DIRECTIONS FOR THIS TASK :: Revise the entries from the very first one through the line containing "speaker-icon is located", changing "particular" to "specific" and keeping everything else the same. Leave the pictures out of your answer.

====================

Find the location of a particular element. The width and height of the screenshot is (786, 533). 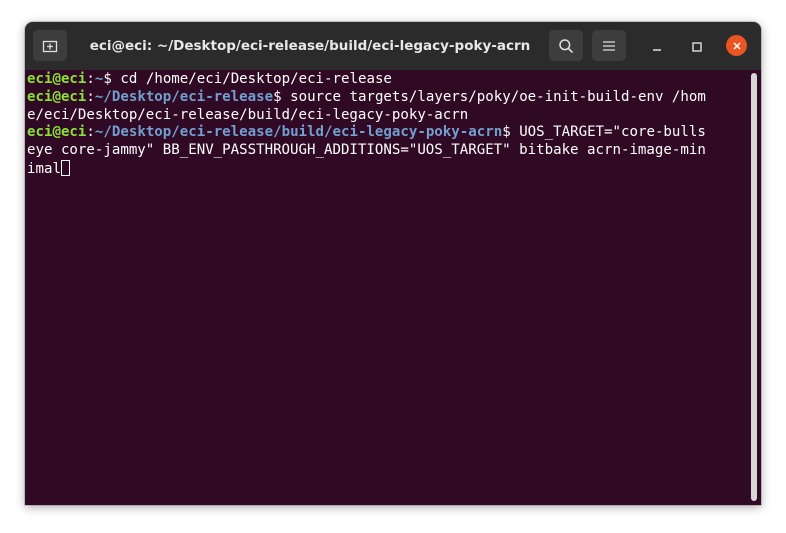

close-button is located at coordinates (736, 46).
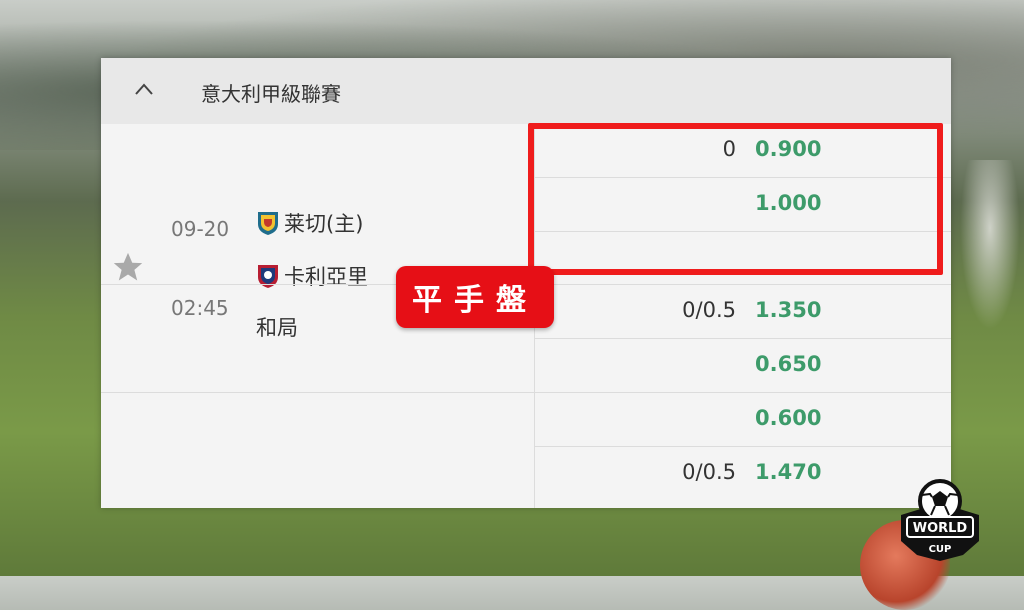 This screenshot has width=1024, height=610. I want to click on home-team: 莱切(主), so click(310, 223).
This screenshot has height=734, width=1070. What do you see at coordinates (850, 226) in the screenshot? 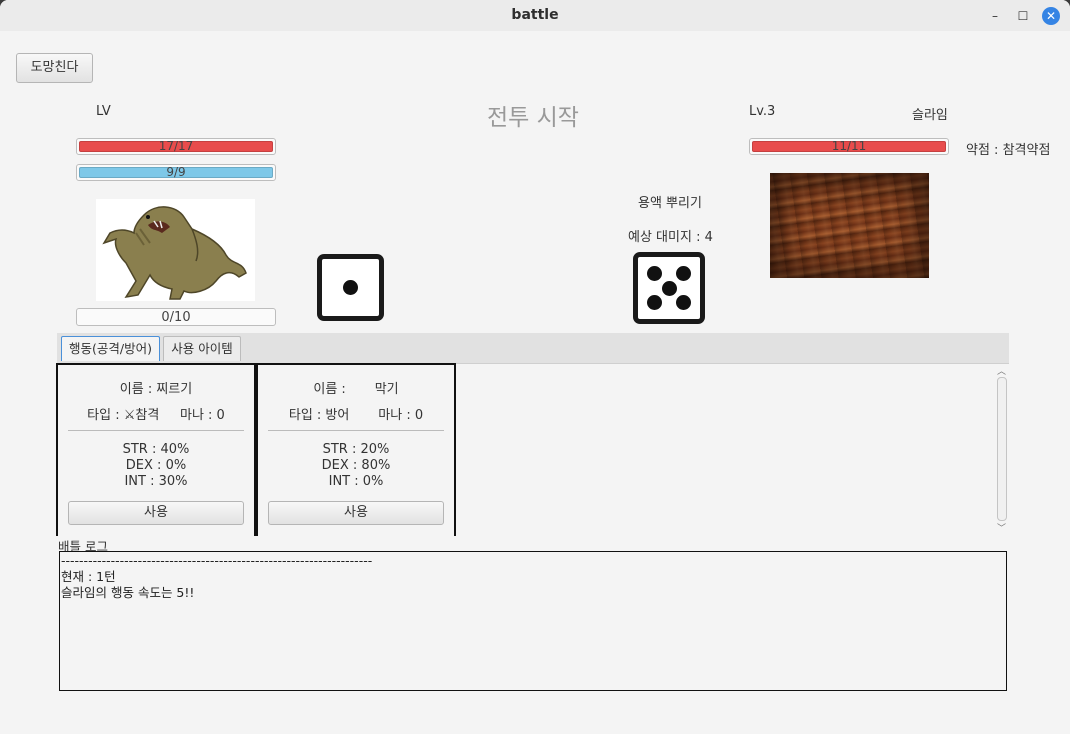
I see `enemy-image` at bounding box center [850, 226].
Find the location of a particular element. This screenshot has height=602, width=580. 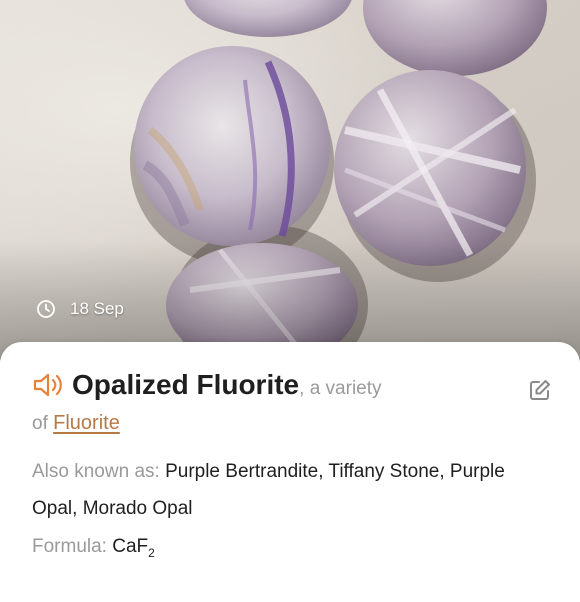

speaker-icon is located at coordinates (49, 385).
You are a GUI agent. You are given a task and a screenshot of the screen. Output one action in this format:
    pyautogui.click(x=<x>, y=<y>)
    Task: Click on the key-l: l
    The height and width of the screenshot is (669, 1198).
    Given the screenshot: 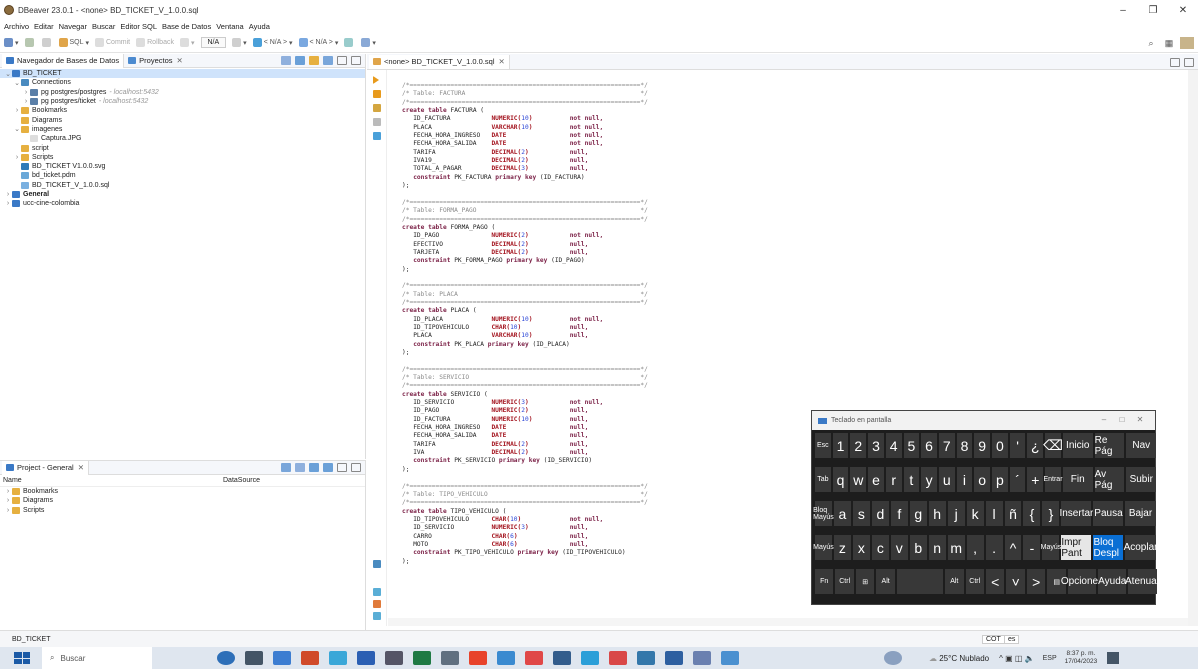 What is the action you would take?
    pyautogui.click(x=994, y=514)
    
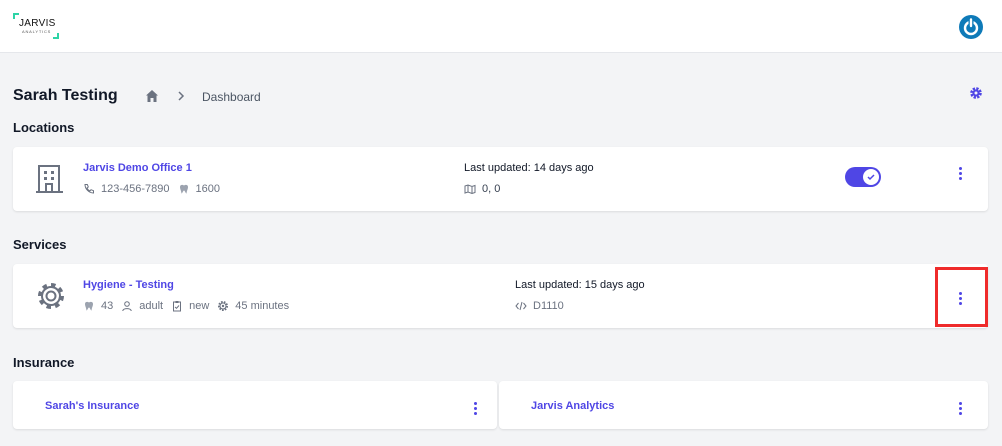  What do you see at coordinates (200, 306) in the screenshot?
I see `service-status: new` at bounding box center [200, 306].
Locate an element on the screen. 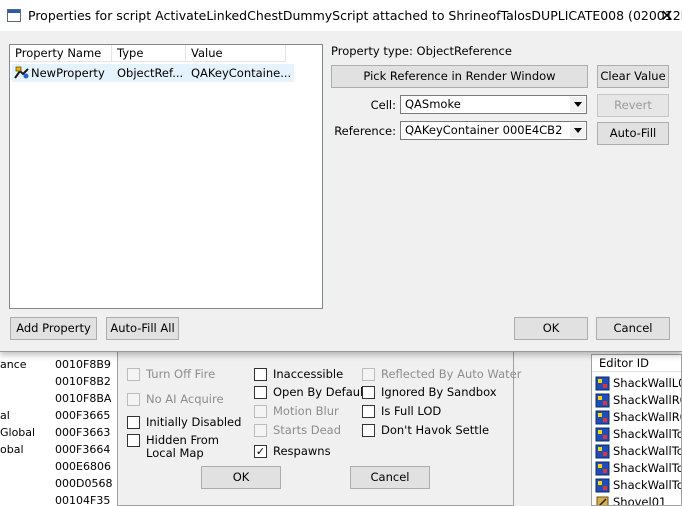  checkbox-no-ai-acquire: No AI Acquire is located at coordinates (176, 400).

====================

SOLUTION FOR THIS PROBLEM ::
Find the location of a specific element. The width and height of the screenshot is (786, 533). 

close-button is located at coordinates (736, 46).
 This screenshot has width=1024, height=610. I want to click on home-team: 莱切(主), so click(310, 223).
This screenshot has height=734, width=1070. What do you see at coordinates (850, 226) in the screenshot? 
I see `enemy-image` at bounding box center [850, 226].
Find the location of a specific element. This screenshot has height=602, width=580. 

speaker-icon is located at coordinates (49, 385).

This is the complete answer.